Data for finding visible targets>
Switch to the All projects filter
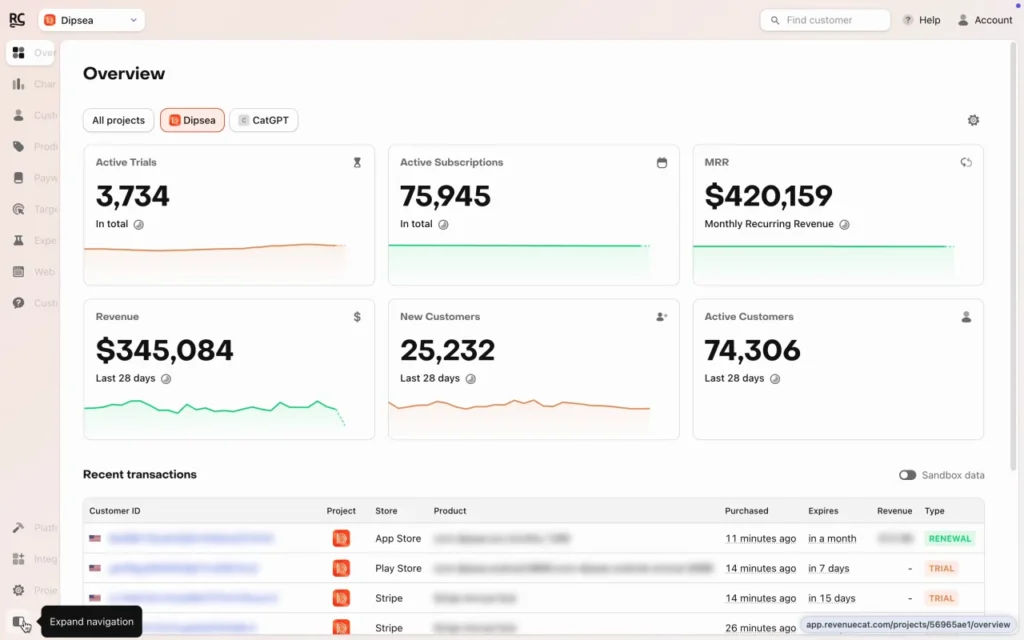This screenshot has width=1024, height=640. click(x=117, y=120)
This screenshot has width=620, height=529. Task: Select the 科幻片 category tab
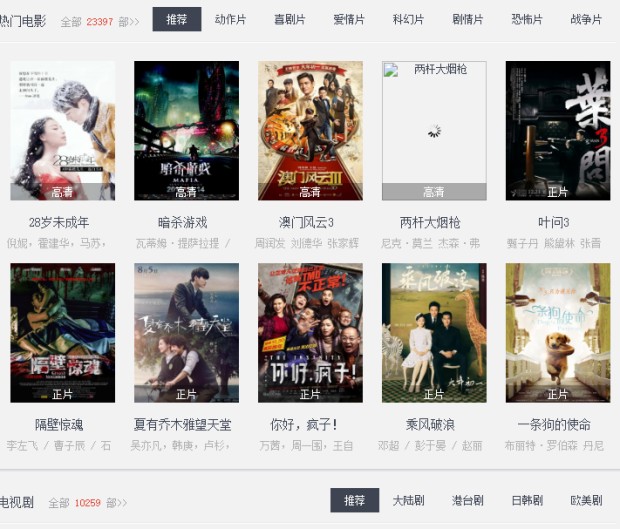tap(408, 19)
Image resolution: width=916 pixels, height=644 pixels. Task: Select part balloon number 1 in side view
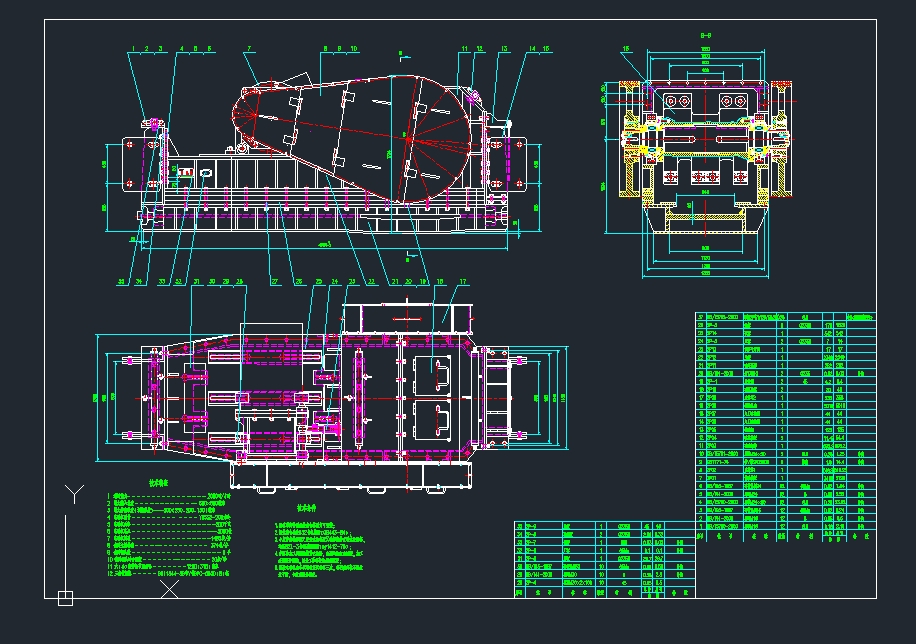pyautogui.click(x=131, y=48)
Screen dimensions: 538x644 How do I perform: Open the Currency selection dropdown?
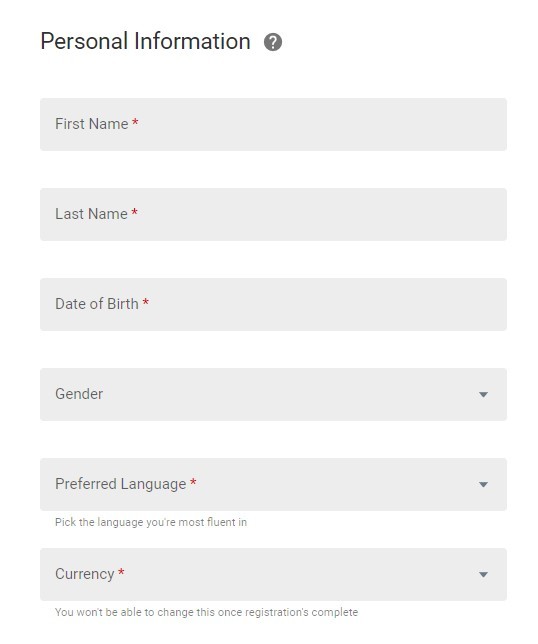coord(273,574)
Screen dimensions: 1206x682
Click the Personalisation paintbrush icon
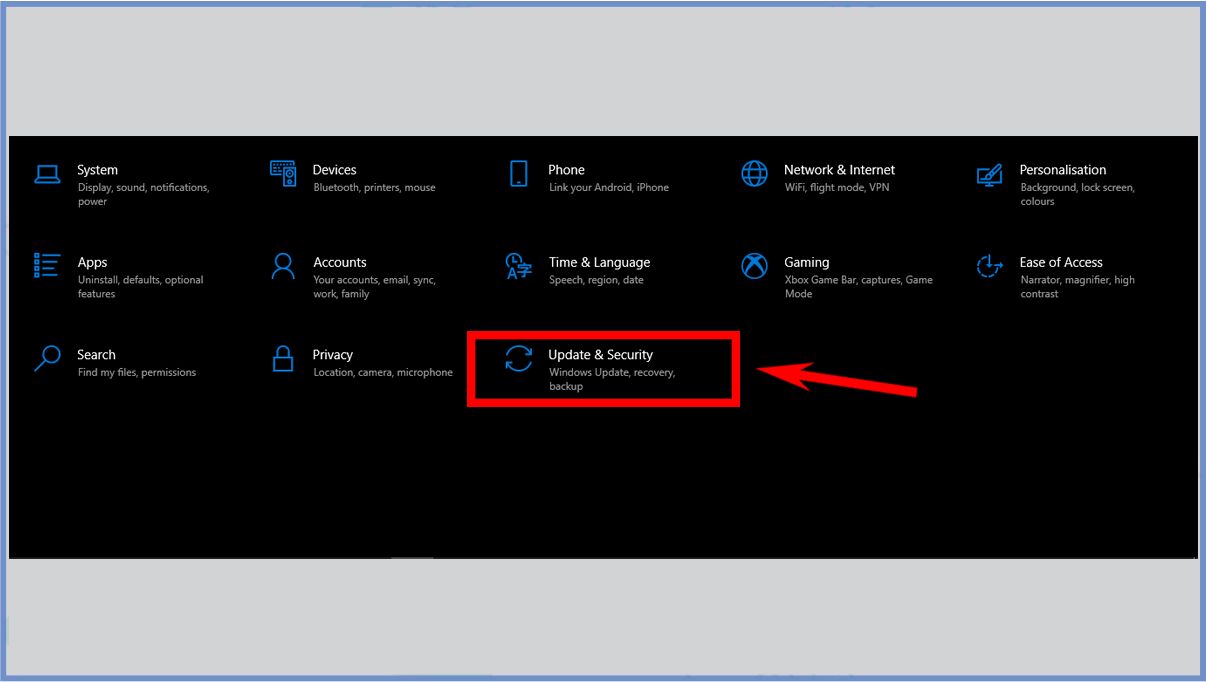(x=989, y=175)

What is being asked>
Copy out every line of the records above word for word, but leave out the pictures.

Exercise output>
Switch to the All projects filter
This screenshot has width=1024, height=640. click(x=117, y=120)
This screenshot has width=620, height=529. Task: Select the 科幻片 category tab
tap(408, 19)
Image resolution: width=916 pixels, height=644 pixels. Task: Select part balloon number 1 in side view
pyautogui.click(x=131, y=48)
Screen dimensions: 538x644 How do I perform: Open the Currency selection dropdown?
coord(273,574)
Screen dimensions: 1206x682
Click the Personalisation paintbrush icon
(x=989, y=175)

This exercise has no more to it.